OK, well, most classic Calvinists will teach something very similar or identical to what I believe. Classic Calvinists believe in a passive double predestination.Mondar,
Thanks for the link. I don't find anything there about "double predestination", so I cannot tell whether that is a "hyper Calvin" notion or whether it is a "Calvinist" notion supported by all Calvinists (generally). My initial side note was on double predestination and you mention hyper Calvinism, but I don't see this distinction made by the article you cite. From my limited knowledge of Calvinism, double predestination was a teaching of original Calvinism, not some "hyper-Calvinism" that later developed... And indeed, it appears that double predestination is a major issue with some Christians here who look down upon Calvinism.

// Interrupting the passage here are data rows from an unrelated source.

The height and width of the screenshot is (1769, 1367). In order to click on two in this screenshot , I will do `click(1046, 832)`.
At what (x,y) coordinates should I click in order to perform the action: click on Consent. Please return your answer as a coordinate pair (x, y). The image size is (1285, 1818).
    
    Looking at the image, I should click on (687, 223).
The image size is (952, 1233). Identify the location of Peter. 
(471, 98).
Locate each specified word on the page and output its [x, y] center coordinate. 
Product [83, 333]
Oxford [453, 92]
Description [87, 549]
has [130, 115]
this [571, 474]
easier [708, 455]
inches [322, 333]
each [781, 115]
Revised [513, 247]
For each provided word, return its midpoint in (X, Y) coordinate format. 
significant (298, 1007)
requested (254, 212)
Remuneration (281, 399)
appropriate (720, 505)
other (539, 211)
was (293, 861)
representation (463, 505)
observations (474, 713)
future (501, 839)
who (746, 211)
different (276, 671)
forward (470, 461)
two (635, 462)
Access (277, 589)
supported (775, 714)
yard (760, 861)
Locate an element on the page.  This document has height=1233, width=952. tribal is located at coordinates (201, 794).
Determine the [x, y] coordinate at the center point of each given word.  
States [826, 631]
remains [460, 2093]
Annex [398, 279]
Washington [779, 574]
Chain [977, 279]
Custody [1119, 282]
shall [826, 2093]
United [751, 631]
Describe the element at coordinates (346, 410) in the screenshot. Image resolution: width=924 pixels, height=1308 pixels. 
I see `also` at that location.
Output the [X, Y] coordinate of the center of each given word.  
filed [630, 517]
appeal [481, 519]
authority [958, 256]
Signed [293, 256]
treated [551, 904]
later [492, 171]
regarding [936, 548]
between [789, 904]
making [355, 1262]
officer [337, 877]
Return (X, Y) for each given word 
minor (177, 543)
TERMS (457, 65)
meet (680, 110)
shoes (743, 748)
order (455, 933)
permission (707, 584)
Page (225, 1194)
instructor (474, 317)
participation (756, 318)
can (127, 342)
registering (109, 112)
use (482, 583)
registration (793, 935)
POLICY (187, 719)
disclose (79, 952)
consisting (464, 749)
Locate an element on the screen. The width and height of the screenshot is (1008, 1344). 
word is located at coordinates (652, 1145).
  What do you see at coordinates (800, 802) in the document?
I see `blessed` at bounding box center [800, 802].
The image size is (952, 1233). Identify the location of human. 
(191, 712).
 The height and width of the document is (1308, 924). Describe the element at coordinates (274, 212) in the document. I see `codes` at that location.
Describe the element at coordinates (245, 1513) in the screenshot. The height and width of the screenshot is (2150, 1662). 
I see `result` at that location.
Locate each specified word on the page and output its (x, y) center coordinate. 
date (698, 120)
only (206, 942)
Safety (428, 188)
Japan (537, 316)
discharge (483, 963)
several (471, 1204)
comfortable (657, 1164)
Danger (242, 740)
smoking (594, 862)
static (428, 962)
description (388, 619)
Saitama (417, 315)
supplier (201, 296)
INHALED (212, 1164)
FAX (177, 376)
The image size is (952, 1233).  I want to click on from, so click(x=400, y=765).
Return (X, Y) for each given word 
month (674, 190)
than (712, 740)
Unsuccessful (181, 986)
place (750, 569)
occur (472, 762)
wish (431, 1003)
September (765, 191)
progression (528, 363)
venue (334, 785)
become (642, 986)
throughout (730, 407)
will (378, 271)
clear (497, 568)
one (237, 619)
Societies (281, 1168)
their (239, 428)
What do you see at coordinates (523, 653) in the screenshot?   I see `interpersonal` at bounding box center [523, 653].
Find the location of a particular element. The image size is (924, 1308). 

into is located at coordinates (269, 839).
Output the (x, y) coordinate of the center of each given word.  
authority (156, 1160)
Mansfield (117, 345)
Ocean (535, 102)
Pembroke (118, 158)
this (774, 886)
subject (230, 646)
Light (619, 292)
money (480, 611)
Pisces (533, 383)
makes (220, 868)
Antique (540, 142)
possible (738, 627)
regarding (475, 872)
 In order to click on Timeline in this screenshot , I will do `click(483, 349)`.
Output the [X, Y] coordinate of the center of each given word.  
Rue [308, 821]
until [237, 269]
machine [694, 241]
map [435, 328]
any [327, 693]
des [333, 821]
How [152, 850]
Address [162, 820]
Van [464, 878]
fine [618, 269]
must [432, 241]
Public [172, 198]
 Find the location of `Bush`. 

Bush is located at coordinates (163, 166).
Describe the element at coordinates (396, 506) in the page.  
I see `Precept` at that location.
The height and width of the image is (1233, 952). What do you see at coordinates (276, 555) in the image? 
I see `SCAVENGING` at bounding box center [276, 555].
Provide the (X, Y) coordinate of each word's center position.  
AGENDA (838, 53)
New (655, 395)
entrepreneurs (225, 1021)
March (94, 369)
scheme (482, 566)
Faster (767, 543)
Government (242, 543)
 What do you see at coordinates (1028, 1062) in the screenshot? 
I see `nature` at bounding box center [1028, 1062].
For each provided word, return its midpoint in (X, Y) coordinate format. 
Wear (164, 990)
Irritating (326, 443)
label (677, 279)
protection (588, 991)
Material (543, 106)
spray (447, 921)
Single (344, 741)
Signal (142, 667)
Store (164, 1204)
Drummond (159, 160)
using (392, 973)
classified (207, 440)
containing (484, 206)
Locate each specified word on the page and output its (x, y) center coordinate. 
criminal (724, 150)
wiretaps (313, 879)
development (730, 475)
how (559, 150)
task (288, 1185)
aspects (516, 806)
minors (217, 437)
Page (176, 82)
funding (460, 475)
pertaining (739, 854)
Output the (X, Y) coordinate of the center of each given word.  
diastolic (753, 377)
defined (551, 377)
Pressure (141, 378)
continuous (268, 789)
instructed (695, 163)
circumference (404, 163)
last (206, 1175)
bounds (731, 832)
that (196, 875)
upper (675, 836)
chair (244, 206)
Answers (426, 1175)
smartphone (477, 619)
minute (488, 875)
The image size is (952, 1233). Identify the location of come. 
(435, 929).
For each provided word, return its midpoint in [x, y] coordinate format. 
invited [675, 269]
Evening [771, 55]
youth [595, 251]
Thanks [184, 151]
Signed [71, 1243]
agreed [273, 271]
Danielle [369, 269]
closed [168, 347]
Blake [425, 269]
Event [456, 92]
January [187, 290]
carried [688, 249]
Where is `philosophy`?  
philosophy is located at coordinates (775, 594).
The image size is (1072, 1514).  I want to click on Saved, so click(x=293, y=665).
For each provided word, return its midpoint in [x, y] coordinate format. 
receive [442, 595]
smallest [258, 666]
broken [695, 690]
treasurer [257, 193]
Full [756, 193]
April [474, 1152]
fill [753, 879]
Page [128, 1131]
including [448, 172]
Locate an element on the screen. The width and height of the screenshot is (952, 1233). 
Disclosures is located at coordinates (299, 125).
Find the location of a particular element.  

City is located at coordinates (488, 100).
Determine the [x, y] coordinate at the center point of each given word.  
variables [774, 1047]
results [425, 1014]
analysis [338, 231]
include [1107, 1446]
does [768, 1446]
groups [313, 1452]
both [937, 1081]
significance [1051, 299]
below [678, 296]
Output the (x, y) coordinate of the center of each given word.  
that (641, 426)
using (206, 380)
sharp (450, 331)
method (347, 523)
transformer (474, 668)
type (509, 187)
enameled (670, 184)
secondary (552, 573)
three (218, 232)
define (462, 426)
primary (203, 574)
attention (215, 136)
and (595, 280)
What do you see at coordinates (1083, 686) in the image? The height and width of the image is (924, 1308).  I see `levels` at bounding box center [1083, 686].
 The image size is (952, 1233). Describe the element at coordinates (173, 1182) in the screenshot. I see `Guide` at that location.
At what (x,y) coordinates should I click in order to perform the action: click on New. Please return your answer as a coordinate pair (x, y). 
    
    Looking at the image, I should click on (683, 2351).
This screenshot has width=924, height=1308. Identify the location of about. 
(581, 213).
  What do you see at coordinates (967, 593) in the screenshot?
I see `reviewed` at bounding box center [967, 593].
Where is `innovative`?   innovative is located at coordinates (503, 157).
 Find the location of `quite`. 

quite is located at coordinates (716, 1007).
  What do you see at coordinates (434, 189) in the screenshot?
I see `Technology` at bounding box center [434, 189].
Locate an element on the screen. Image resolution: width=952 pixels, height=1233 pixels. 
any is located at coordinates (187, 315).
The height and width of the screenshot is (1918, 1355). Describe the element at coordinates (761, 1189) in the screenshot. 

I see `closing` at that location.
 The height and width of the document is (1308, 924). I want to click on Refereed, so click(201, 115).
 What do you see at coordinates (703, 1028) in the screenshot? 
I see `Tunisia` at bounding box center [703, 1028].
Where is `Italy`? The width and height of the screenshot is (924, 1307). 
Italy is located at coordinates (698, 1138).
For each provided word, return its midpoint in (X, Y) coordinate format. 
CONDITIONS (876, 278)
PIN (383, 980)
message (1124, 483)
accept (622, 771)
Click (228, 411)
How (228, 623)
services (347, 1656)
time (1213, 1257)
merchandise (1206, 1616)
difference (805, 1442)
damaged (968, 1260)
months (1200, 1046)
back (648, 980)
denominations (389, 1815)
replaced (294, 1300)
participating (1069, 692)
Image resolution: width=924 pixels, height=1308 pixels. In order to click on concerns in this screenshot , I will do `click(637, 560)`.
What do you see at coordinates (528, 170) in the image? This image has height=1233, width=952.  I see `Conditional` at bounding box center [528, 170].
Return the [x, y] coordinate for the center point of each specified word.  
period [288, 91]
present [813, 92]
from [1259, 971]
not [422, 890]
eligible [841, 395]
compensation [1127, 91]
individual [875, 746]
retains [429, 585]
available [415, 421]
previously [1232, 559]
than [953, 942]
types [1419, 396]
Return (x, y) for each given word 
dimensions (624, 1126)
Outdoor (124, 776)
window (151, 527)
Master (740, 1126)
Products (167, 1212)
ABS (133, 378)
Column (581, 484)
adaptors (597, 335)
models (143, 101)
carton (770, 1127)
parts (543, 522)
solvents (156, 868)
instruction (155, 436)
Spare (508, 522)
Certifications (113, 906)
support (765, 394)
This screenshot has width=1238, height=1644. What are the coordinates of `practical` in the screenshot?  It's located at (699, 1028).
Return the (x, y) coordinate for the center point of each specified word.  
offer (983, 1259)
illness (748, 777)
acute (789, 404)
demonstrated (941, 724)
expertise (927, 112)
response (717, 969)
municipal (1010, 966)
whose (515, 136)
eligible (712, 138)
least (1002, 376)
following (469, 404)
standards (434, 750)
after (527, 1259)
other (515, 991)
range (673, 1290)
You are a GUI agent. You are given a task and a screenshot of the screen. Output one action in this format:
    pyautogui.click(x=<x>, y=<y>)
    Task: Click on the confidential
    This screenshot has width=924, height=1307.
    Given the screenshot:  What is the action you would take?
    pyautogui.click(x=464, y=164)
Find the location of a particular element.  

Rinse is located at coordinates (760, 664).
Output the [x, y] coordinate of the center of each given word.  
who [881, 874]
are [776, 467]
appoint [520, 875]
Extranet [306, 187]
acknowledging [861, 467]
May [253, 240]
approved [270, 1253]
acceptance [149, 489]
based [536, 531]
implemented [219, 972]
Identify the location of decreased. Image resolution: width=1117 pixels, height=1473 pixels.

Let me again define what I mean by the term passive double predestination. Something that is commonly misunderstood about Calvinists is that we do not believe the predestination of the elect and the predestination of the reprobate are equal. God is active in the predestination of the elect for righteousness, but he is not active in the same way with the predestination of the reprobate. In the predestination of the reprobate (double predestination) I am saying that while God did not really do anything, but he intended for sin and rebellion to happen. He is not the primary cause of any sin. Man bears the responsibility of Original Sin when we were all in Adam (most Calvinists are of course big on Original Sin). On the other hand, no Calvinist thinks that the rebellion of man caught God by surprise, and that God could have restrained sin, but did not. So then, God chooses. God chooses to restrain sin at times, but at times refuses to restrain sin and allows the process of the hardening of the heart to happen. He at times chooses to allow sin and judge it, and at times chooses to restrain sin and show grace.
(That is the whole point of Pauls quote of Exodus in Romans 9:14-------------------------------
14What then shall we say? Is God unjust? Not at all! 15For he says to Moses,
"I will have mercy on whom I have mercy,
and I will have compassion on whom I have compassion."
and Romans 9:18--------------------------------------------------------------------------------------------
18Therefore God has mercy on whom he wants to have mercy, and he hardens whom he wants to harden.
All classic Calvinists that I know of believe in something similar to what I am calling passive double predestination. This is true in history, and is also true today. As for Hyper-Calvinism, I am not sure but I think some of them believe in active predestination. But of course I don't think that is correct exegetically.
Luther having denied the freedom of the will in sinful man as also freedom in the use of grace, logically placed the eternal destiny of the individual solely and entirely in the hands of God, who without any regard to merit or demerit metes out heaven or hell just as He pleases. Zwingli endeavoured to obviate the grave consequences that this principle necessarily produces in the moral order by the vain excuse that "just as God incited the robber to commit murder, so also He forces the judge to impose the penalty of death on the murderer" (De provid. Dei, in "Opera" ed. Schuler, IV, 113). Melanchthon taught expressly that the treason of Judas was just as much the work of God as was the vocation of St. Paul (cf. Trident., Sess. VI, can. vi, in Denzinger, n. 816). Calvin is the most logical advocate of Predestinarianism pure and simple. Absolute and positive predestination of the elect for eternal life, as well as of the reprobate for hell and for sin, is one of the chief elements of his whole doctrinal system and is closely connected with the all-pervading thought of "the glory of God". Strongly religious by nature and with an instinct for systematizing, but also with a harsh unyielding character, Calvin was the first to weave the scattered threads which he thought he had found in St. Paul, St. Augustine, Wyclif, Luther, and Bucer, into a strong network which enveloped his entire system of practical and theoretical Christianity. Thus he became in fact the systematizer of the dread doctrine of predestination. Although Calvin does not deny that man had free will in paradise, still he traces back the fall of Adam to an absolute and positive decree of God (Instit., I, 15, 8; III, 23, 8).
CATHOLIC ENCYCLOPEDIA: Predestinarianism
This is from the Catholic Encyclopedia on Predestinarianism. A lot is said on tracing the origins of the heresy in the West to the era of Augustine. It appears that Luther's teachings lead to the idea, but Calvin positively taught it.
Regards
If I can focus on one part of the quote above.....
"Absolute and positive predestination of the elect for eternal life, as well as of the reprobate for hell and for sin, is one of the chief elements of his whole doctrinal system and is closely connected with the all-pervading thought of "the glory of God"."
The CE is correct in mentioning that Calvin, and Calvinists believe in the positive predestination of the elect for Eternal life. However, while most (or all) Calvinists believe in both predestination of the elect and reprobate, they do not see the mechanisms of those predestinations as equal. As I have been stressing, God is passive in reprobation. Since Calvinists believe mankind as evil after the fall, and incapable of pleasing God, for God to reprobate man, he needs merely to do.... nothing. That is certainly not equal to the predestination of the elect where God is active in saving man.
There are a few other Calvinists floating around, you really should also get their opinions.